It’s Friday again! And TGIF means more TFBTP! And you know what that means? SPOILERS!! You have been warned.

This week, we move into disc 3 and take on Is This Seat Taken? by Sarah Langan.

Disc 3

Is This Seat Taken?

SummaryA young woman attempts to charm men into committing crimes for her and with her.

If there’s anything that Tales Beyond the Pale Season 1 delivers (and delivers BIG) it’s atmosphere. The music, sound effects and quality of the voice actors can almost take on physical forms. You can practically touch the bloody human flesh (ew) and feel the blackened wisps of misty shadows (chills!). Because of this, Is This Seat Taken? really stands out from the crowd, especially with its disturbingly cheery, mentally unhinged and sexually abused female protagonist. But this faux brightness is just part of a candy coating, a façade that reveals a dark twisted center. This is a Natural Born Killers prequel meets Bonnie and Clyde meets Girl Interrupted with a splash of 80’s flair at the end with Slow Burning Crimes by East Hundred. The strong Long Island accent (Hi, Fran from The Nanny) was a little annoying, but again much like Man on the Ledge it was more enjoyable with each listen. The actress was definitely channeling some of Marisa Tomei’s exuberant Brooklyn accent from My Cousin Vinny, which I adore. The story itself has some reveals and small twists which were not enough to ruffle the feathers too much so I can’t say that it is mind blasting, but it’s a solid story. The characters are sympathetic and psychotic. Robert didn’t have a wonderful childhood and Cassie had her own demons to overcome. Together, they find that they truly have some common interests, i.e. recreational homicide. The blossoming of their love all at once nails the idea of being a love-struck, angsty twenty something while also conjuring up some horrible memories relating to Columbine and/or the Menendez Brothers. Is this the first Tale with a happy ending? We can be happy that Cassie and Robert are deeply in love with each other and support one another other in their extracurricular activities. (Especially if support means “take a bullet for.”) I doubt the people who are about to get murdered by this killer couple think that this was a happy ending!

-V

 

This is a pretty slow boil tale, and it’s hard to know who to root for in the beginning, which makes it all the more interesting. Is she messing with him? Messing with “us”? Or just messed up? It’s a good mix of the listener knowing what’s kind of going on, so it’s not annoying cloy, while not knowing completely, so it keeps you guessing. I am a huge dork-fan of “found footage” type stories, and this has a similar feel, but not at all forced. It uses the self-narration-recordings well without being over the top, and I happen to really like Long Island accents, so that didn’t bother me as much as it bothered a certain other reviewer.
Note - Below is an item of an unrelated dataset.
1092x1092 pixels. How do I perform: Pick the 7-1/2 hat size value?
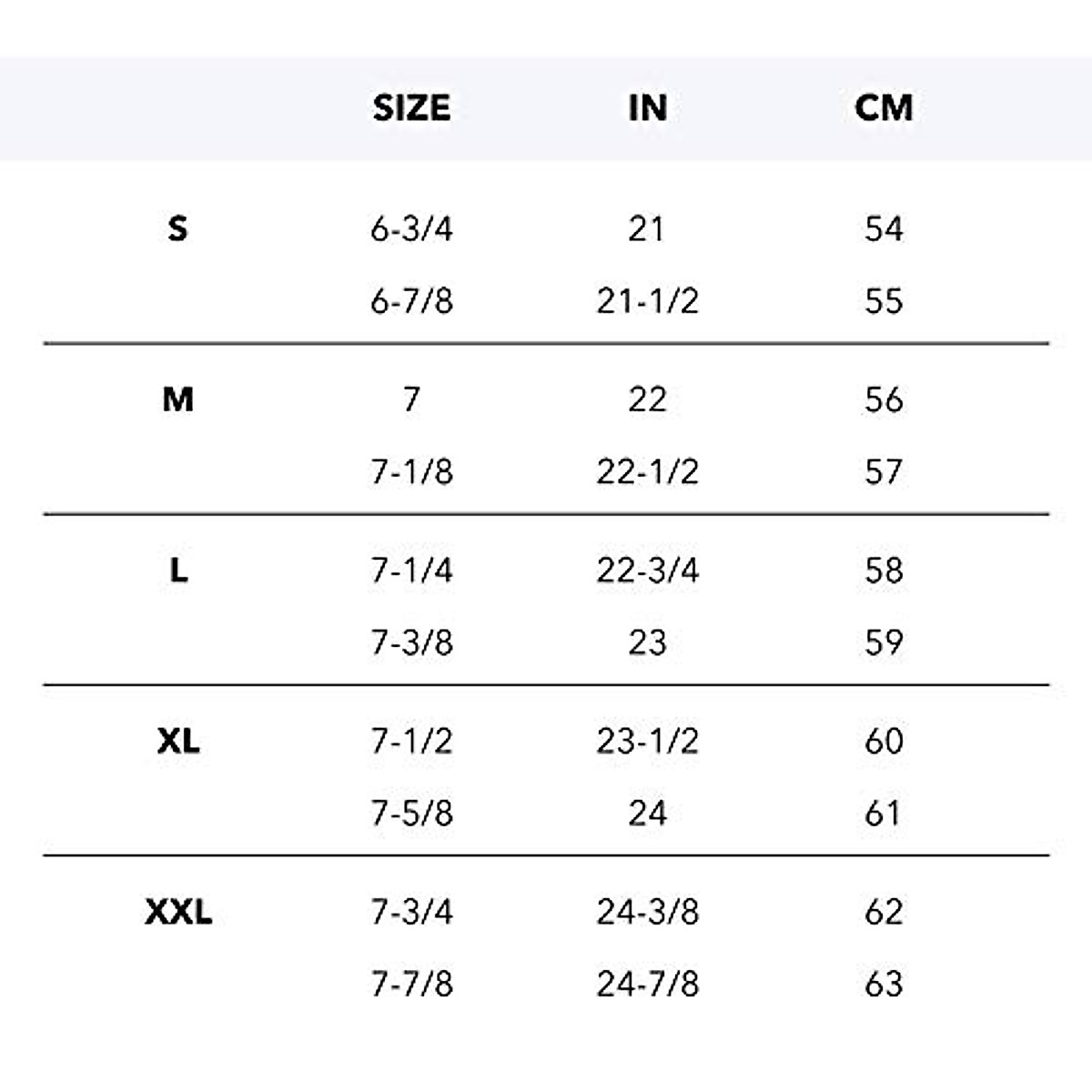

And you learn something about mental psychoses, like zombie eyes, and how to properly strategerize cannibalism! Entertaining AND informative! I feel like Stephen’s and Viv’s reviews summarize the strengths pretty well, so I don’t have that much to add.  While it’s not at the top of the class for me (it’s not nearly as creepy or skin-crawly as some of the Tales . . . I would probably categorize it more of a thriller than as horror, really), it’s far from the bottom. It’s got great twists and Robert is one of the most sympathetic characters in the whole series, even when you learn he’s a psychopath, which is just some good writing right there.

-C

 

Is This Seat Taken is another great addition to Tales from Beyond the Pale. It is less atmospheric and less of a horror story than the other tales. Even though the subject matter is dark– a woman taking advantage of mentally unstable men to see if they will kill for her, all so she can write a book about it– the story feels lighter in tone than the rest of the Tales. It uses the radio format very well to make sure you only know what she is thinking, and not her current mark. Which makes it a great twist when you realize the mark has pieced together what she is doing, and has in fact turned the tables (at least to a degree) on her, and is using her as much as she is using him. The dialogue and acting are top notch, the voices fitting the characters perfectly. And wait, what is this? Is Fessenden right? An actual happy ending (of sorts)? While this is not my favorite of the Tales, it is a refreshing change of tone from the more atmospheric Tales (The Hole Digger, The Grandfather) and the more disturbing ones (Johnny Boy, British and Proud, Trawler). It is like a horror story palate cleanser.